SUPPLIED RECORDS:
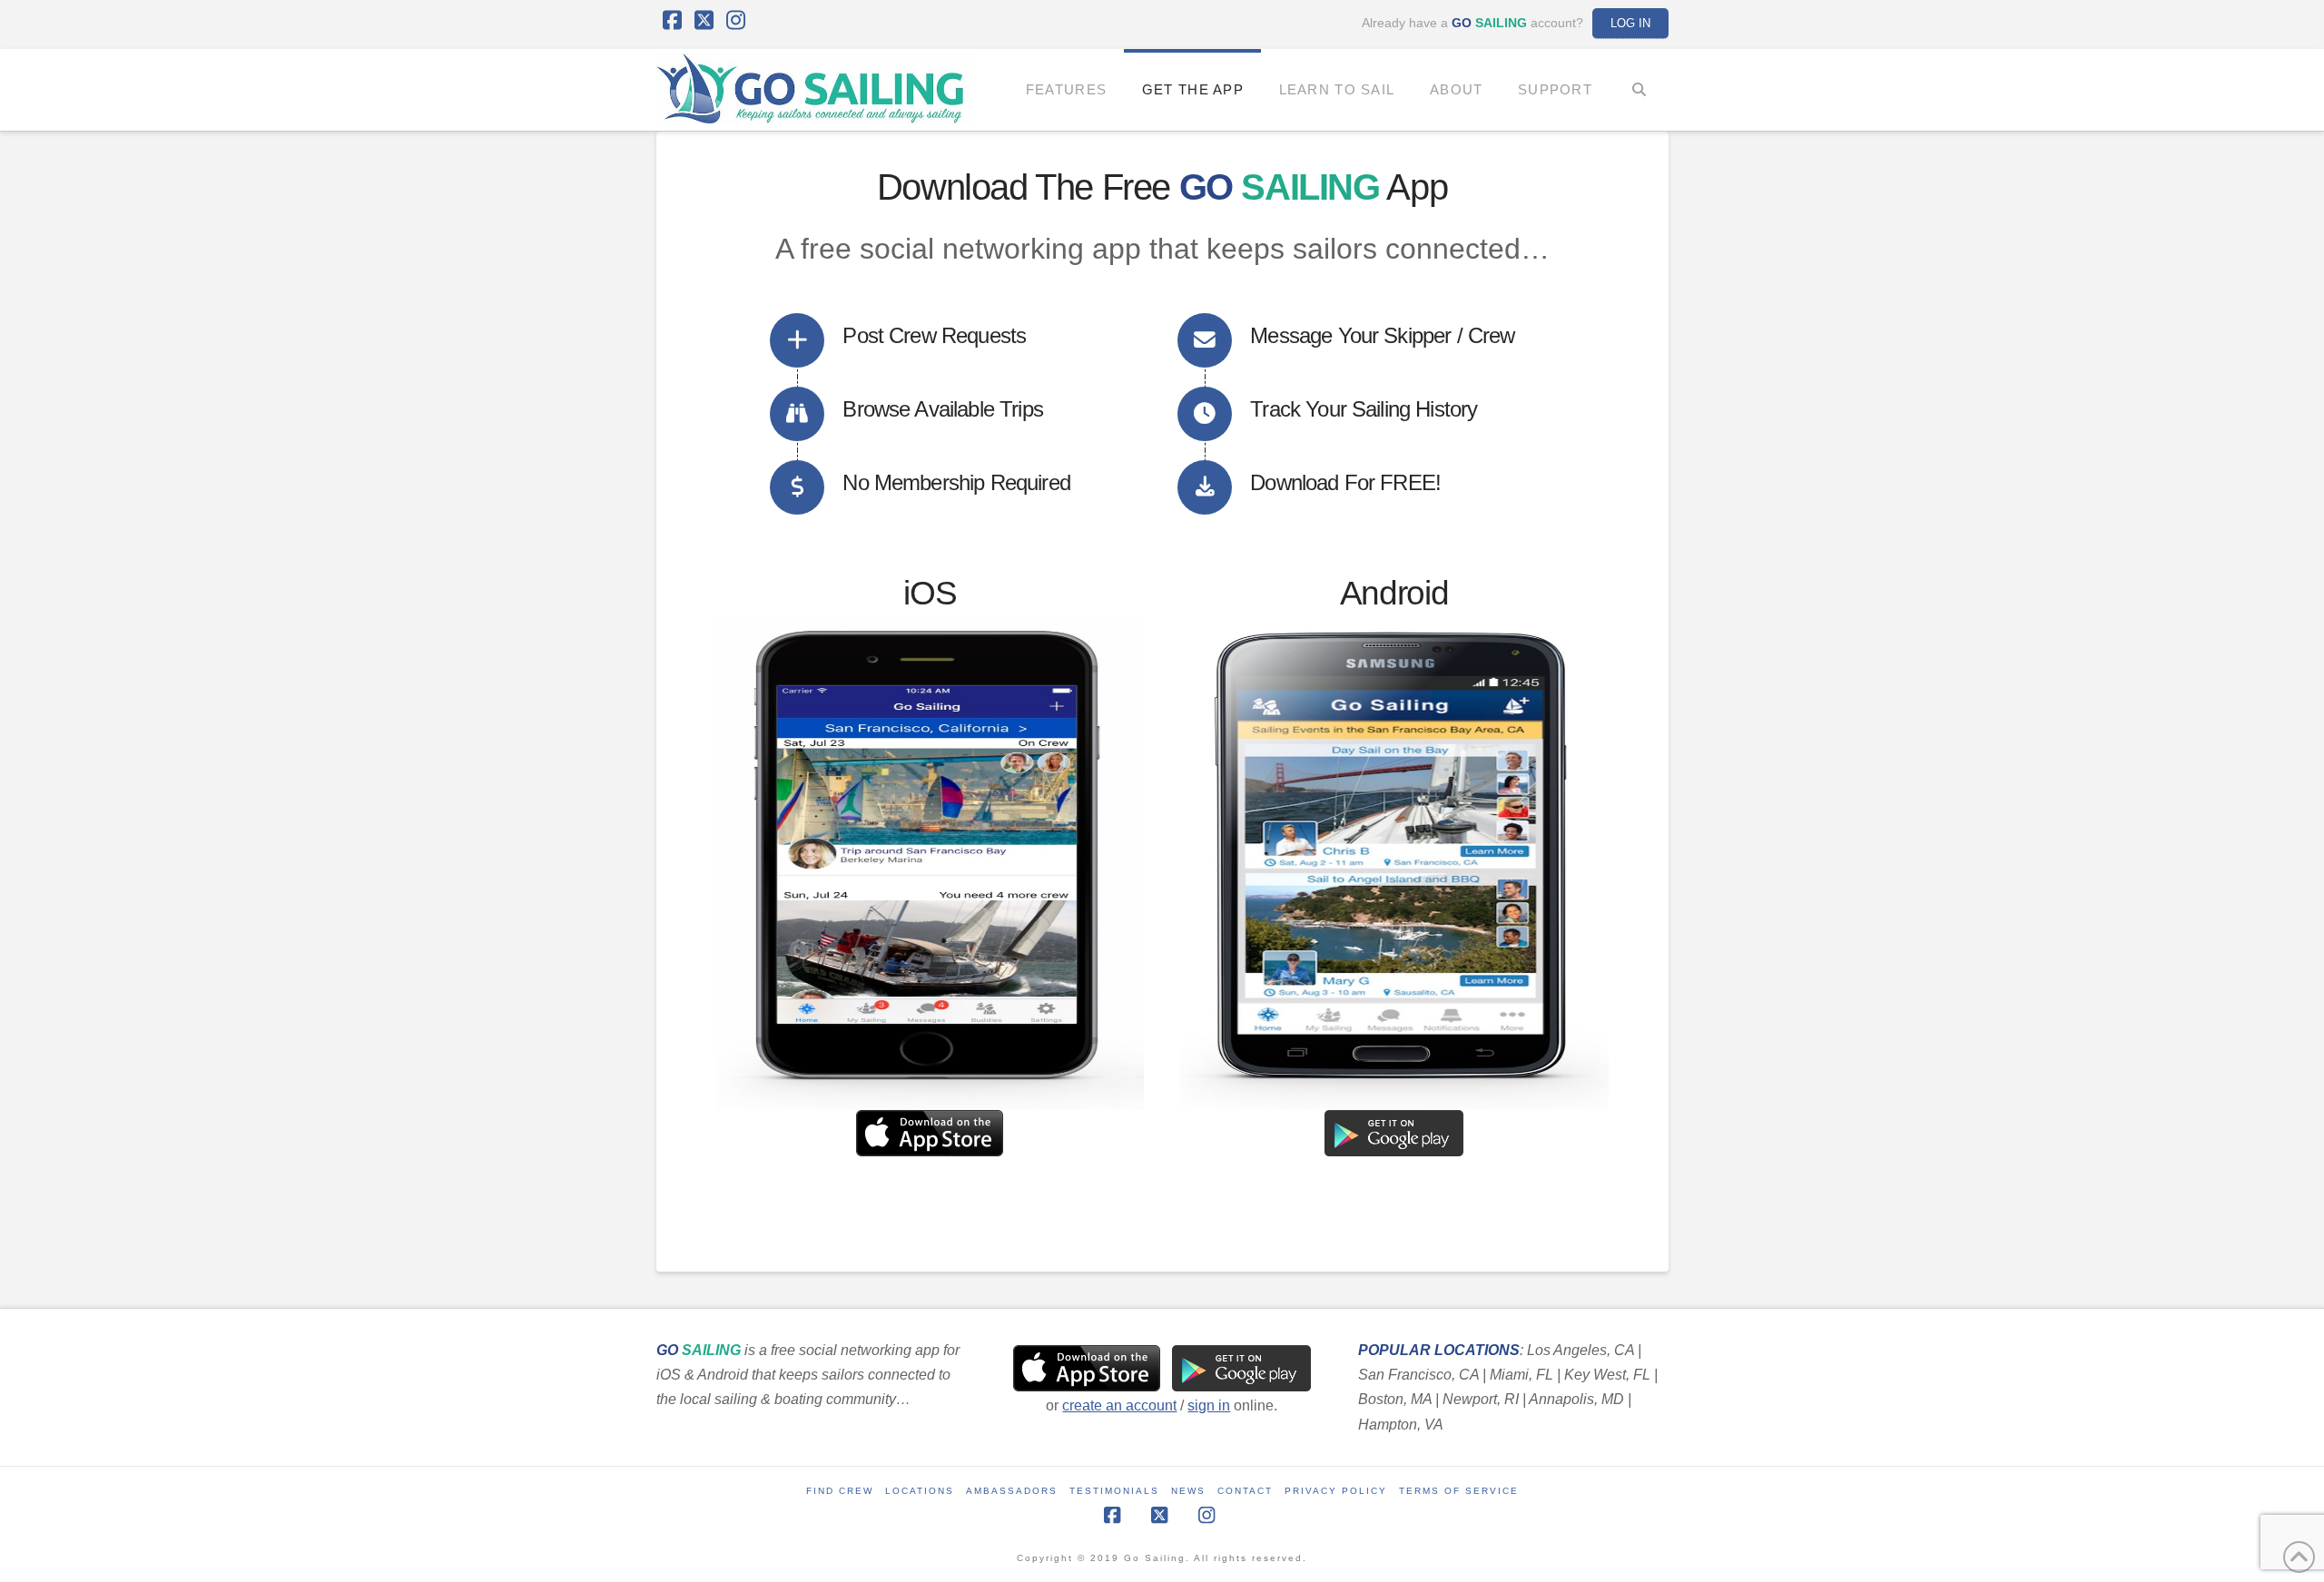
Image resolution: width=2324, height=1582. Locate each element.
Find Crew (839, 1491)
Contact (1245, 1491)
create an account (1119, 1405)
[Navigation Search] (1639, 90)
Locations (919, 1491)
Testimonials (1114, 1491)
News (1188, 1491)
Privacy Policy (1336, 1491)
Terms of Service (1459, 1491)
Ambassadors (1012, 1491)
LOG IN (1630, 23)
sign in (1208, 1405)
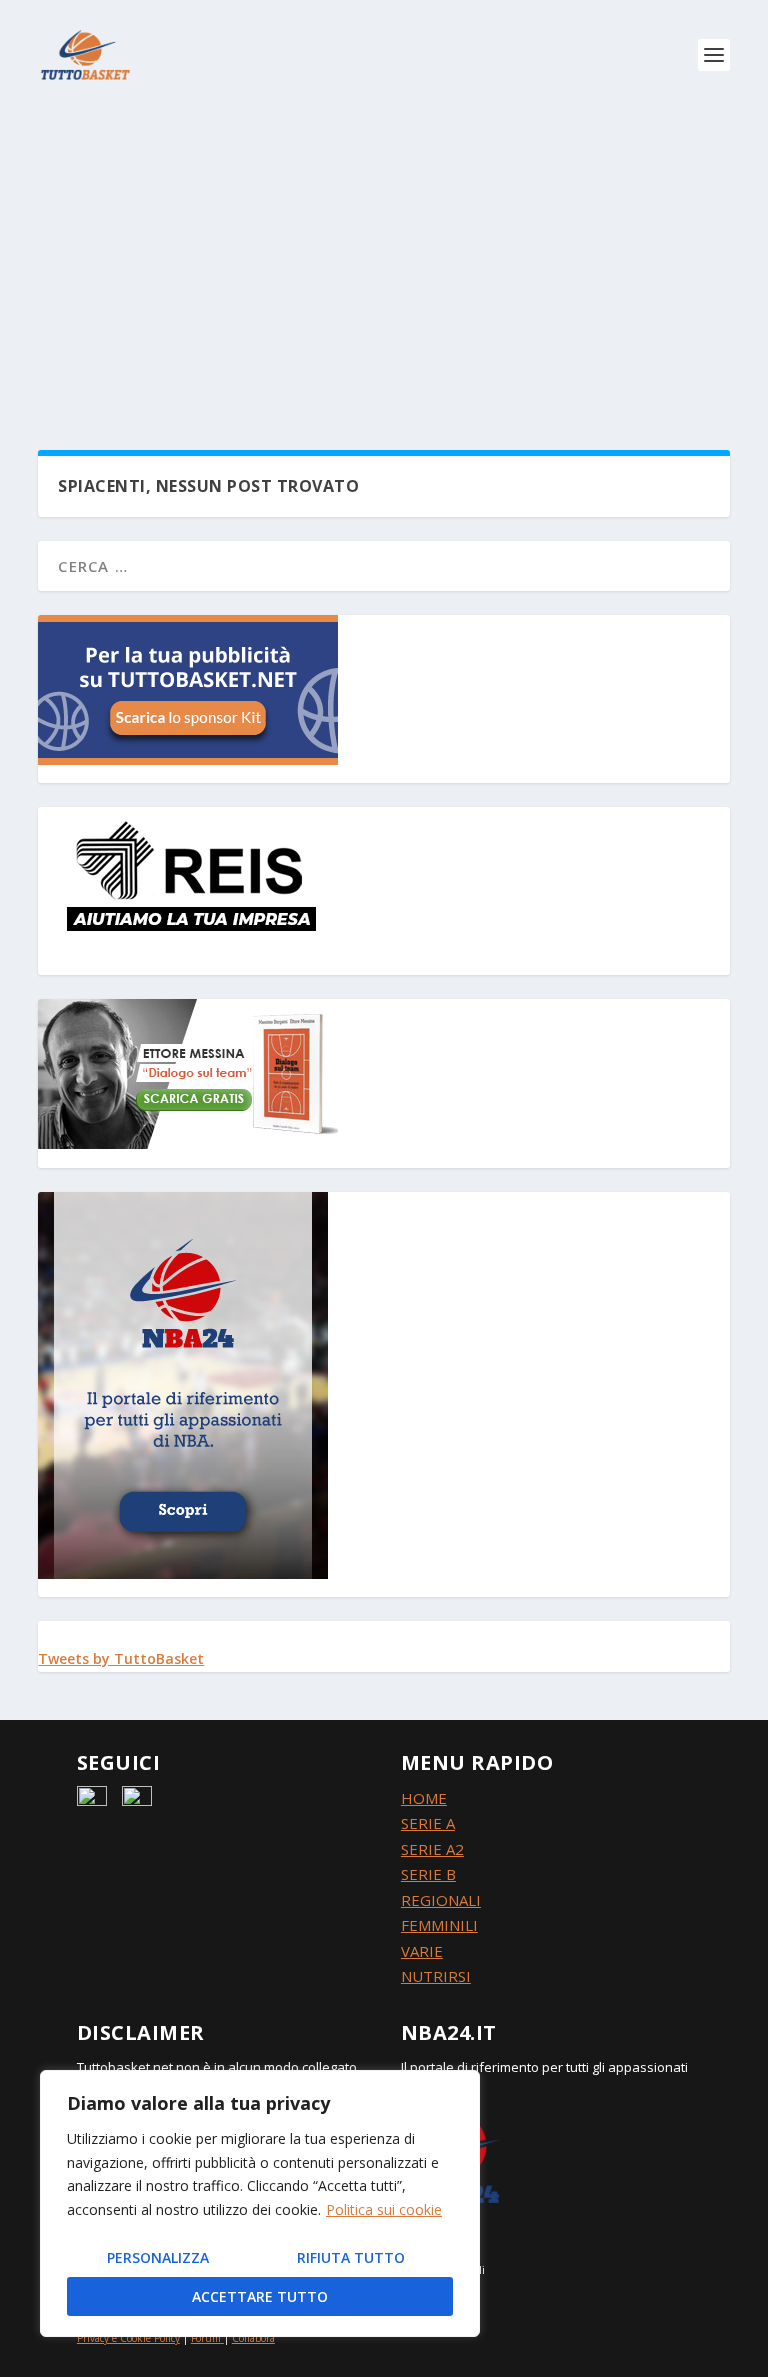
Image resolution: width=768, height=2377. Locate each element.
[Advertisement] (384, 260)
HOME (424, 1798)
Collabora (253, 2338)
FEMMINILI (439, 1925)
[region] (260, 2203)
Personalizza (158, 2257)
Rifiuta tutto (351, 2257)
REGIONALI (441, 1900)
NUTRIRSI (436, 1976)
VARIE (422, 1951)
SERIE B (428, 1874)
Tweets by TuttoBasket (121, 1658)
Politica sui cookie (384, 2209)
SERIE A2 (432, 1849)
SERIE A (428, 1823)
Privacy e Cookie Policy (128, 2338)
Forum (206, 2338)
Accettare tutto (260, 2296)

TASK ITEM:
Pictures should not appear; only the lines from the start of the listing above to the line containing "Collabora (253, 2338)", both ends included, are to be repeated exactly.

PROBLEM SOLUTION:
Image resolution: width=2324, height=1582. Locate each element.
Find Crew (839, 1491)
Contact (1245, 1491)
create an account (1119, 1405)
[Navigation Search] (1639, 90)
Locations (919, 1491)
Testimonials (1114, 1491)
News (1188, 1491)
Privacy Policy (1336, 1491)
Terms of Service (1459, 1491)
Ambassadors (1012, 1491)
LOG IN (1630, 23)
sign in (1208, 1405)
Image resolution: width=768, height=2377. Locate each element.
[Advertisement] (384, 260)
HOME (424, 1798)
Collabora (253, 2338)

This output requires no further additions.